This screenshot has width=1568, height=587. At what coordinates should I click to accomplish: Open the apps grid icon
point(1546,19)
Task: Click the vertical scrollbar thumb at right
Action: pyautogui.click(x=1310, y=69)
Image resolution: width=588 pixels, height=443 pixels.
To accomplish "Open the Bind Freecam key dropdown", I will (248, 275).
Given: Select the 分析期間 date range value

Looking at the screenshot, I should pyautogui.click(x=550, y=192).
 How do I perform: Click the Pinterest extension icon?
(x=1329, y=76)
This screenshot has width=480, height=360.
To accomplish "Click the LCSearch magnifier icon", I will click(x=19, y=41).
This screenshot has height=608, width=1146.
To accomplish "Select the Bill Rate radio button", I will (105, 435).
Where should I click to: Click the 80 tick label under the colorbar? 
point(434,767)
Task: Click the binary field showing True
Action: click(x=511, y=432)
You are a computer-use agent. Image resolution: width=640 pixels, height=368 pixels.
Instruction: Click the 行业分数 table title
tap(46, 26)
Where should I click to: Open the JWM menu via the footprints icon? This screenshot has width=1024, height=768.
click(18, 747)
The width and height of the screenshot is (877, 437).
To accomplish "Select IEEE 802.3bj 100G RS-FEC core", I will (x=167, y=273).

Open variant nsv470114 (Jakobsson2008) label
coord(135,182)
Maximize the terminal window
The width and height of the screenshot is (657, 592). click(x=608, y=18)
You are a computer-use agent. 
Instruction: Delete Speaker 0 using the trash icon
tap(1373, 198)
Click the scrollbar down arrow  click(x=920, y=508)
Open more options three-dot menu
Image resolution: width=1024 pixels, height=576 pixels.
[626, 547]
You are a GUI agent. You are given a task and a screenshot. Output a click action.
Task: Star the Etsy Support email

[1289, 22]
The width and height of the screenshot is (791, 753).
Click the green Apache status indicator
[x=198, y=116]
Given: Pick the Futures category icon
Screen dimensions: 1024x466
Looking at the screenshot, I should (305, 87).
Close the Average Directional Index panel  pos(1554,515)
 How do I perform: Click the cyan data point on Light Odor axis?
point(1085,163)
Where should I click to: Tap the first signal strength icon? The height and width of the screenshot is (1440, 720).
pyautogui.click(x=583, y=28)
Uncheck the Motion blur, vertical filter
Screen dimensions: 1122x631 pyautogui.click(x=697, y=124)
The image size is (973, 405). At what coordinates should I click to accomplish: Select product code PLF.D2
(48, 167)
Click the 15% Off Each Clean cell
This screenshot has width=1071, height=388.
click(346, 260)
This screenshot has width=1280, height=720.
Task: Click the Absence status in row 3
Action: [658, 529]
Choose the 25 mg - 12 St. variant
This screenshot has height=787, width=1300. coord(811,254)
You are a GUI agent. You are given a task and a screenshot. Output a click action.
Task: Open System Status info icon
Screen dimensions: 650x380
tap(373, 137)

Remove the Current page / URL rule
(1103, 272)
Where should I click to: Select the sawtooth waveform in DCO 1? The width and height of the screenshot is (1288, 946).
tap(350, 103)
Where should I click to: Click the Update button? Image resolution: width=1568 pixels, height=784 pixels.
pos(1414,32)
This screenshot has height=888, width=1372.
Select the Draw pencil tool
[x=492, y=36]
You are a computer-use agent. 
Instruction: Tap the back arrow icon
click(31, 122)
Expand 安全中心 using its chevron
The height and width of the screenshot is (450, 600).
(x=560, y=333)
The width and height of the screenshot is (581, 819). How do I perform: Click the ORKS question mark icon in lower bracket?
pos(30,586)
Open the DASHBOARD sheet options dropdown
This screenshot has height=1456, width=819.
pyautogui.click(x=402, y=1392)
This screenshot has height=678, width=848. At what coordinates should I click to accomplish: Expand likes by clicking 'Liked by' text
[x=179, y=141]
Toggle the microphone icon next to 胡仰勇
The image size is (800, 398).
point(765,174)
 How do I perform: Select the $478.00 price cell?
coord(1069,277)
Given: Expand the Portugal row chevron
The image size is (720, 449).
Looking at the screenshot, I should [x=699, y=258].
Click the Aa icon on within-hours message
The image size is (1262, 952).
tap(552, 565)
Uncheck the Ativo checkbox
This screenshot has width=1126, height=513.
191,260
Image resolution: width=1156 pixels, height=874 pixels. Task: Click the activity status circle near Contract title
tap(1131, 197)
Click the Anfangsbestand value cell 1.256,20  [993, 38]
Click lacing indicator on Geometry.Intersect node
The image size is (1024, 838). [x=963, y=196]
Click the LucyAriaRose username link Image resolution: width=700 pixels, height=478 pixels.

⁂

== ABOUT THIS EXERCISE ==
Go back to the start of the listing above. Reproduce each line exactly, ending with the line that contains "Image resolution: width=588".

== WRITTEN ANSWER ==
This screenshot has width=1568, height=587. At what coordinates should I click to accomplish: Open the apps grid icon
point(1546,19)
Task: Click the vertical scrollbar thumb at right
Action: pyautogui.click(x=1310, y=69)
Image resolution: width=588 pixels, height=443 pixels.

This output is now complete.